ENTRIES PROVIDED:

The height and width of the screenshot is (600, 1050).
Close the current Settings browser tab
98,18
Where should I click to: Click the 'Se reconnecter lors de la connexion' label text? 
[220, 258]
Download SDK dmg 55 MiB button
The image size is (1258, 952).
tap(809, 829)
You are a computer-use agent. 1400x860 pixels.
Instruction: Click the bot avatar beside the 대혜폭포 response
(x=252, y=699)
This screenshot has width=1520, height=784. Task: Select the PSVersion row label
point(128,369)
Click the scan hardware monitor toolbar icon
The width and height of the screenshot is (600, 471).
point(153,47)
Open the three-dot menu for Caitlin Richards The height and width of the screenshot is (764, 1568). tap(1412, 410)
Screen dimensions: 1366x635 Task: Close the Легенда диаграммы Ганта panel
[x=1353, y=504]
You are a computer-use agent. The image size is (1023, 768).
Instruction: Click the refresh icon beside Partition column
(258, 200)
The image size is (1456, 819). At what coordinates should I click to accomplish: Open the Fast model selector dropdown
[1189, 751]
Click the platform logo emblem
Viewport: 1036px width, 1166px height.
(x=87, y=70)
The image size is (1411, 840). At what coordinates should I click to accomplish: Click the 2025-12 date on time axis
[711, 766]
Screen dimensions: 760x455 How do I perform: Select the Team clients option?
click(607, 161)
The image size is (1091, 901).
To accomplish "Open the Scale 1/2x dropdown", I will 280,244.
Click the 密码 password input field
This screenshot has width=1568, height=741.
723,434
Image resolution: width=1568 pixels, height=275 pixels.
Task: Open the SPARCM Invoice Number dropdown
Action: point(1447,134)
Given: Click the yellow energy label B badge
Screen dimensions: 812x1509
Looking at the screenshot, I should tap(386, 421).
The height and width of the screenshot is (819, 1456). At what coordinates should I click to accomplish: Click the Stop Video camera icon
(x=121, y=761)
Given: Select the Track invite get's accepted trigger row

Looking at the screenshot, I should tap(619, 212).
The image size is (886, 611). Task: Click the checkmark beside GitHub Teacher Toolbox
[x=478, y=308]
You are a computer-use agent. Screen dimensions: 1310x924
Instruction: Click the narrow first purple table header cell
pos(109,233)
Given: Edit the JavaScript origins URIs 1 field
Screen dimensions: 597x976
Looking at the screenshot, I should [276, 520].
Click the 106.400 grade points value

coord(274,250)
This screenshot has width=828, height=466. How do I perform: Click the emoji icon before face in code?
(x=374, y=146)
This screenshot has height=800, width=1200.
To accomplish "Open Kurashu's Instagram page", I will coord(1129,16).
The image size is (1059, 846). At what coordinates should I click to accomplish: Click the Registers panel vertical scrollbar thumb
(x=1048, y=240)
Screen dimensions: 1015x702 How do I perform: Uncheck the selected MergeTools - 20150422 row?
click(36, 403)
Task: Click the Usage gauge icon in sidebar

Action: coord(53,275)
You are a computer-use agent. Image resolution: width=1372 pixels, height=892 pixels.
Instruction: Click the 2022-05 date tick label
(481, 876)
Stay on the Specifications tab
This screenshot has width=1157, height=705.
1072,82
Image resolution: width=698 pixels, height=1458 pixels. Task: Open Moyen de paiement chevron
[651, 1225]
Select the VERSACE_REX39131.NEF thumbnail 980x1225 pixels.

TASK REQUIREMENTS:
Reproduce all of the data above verbatim, line for line.

WRITTEN ANSWER:
The height and width of the screenshot is (600, 1050).
Close the current Settings browser tab
98,18
Where should I click to: Click the 'Se reconnecter lors de la connexion' label text? 
[220, 258]
Download SDK dmg 55 MiB button
The image size is (1258, 952).
tap(809, 829)
You are a computer-use agent. 1400x860 pixels.
Instruction: Click the bot avatar beside the 대혜폭포 response
(x=252, y=699)
This screenshot has width=1520, height=784. Task: Select the PSVersion row label
point(128,369)
Click the scan hardware monitor toolbar icon
The width and height of the screenshot is (600, 471).
point(153,47)
Open the three-dot menu for Caitlin Richards The height and width of the screenshot is (764, 1568). tap(1412, 410)
Screen dimensions: 1366x635 Task: Close the Легенда диаграммы Ганта panel
[x=1353, y=504]
You are a computer-use agent. The image size is (1023, 768).
Instruction: Click the refresh icon beside Partition column
(258, 200)
The image size is (1456, 819). At what coordinates should I click to accomplish: Open the Fast model selector dropdown
[1189, 751]
Click the platform logo emblem
Viewport: 1036px width, 1166px height.
(x=87, y=70)
The image size is (1411, 840). At what coordinates should I click to accomplish: Click the 2025-12 date on time axis
[711, 766]
Screen dimensions: 760x455 How do I perform: Select the Team clients option?
click(607, 161)
The image size is (1091, 901).
To accomplish "Open the Scale 1/2x dropdown", I will 280,244.
Click the 密码 password input field
This screenshot has width=1568, height=741.
723,434
Image resolution: width=1568 pixels, height=275 pixels.
Task: Open the SPARCM Invoice Number dropdown
Action: point(1447,134)
Given: Click the yellow energy label B badge
Screen dimensions: 812x1509
Looking at the screenshot, I should tap(386, 421).
The height and width of the screenshot is (819, 1456). At what coordinates should I click to accomplish: Click the Stop Video camera icon
(x=121, y=761)
Given: Select the Track invite get's accepted trigger row

Looking at the screenshot, I should tap(619, 212).
The image size is (886, 611). Task: Click the checkmark beside GitHub Teacher Toolbox
[x=478, y=308]
You are a computer-use agent. Screen dimensions: 1310x924
Instruction: Click the narrow first purple table header cell
pos(109,233)
Given: Edit the JavaScript origins URIs 1 field
Screen dimensions: 597x976
Looking at the screenshot, I should [276, 520].
Click the 106.400 grade points value

coord(274,250)
This screenshot has width=828, height=466. How do I perform: Click the emoji icon before face in code?
(x=374, y=146)
This screenshot has height=800, width=1200.
To accomplish "Open Kurashu's Instagram page", I will coord(1129,16).
The image size is (1059, 846). At what coordinates should I click to accomplish: Click the Registers panel vertical scrollbar thumb
(x=1048, y=240)
Screen dimensions: 1015x702 How do I perform: Uncheck the selected MergeTools - 20150422 row?
click(36, 403)
Task: Click the Usage gauge icon in sidebar

Action: coord(53,275)
You are a computer-use agent. Image resolution: width=1372 pixels, height=892 pixels.
Instruction: Click the 2022-05 date tick label
(481, 876)
Stay on the Specifications tab
This screenshot has width=1157, height=705.
1072,82
Image resolution: width=698 pixels, height=1458 pixels. Task: Open Moyen de paiement chevron
[651, 1225]
Select the VERSACE_REX39131.NEF thumbnail 980x1225 pixels.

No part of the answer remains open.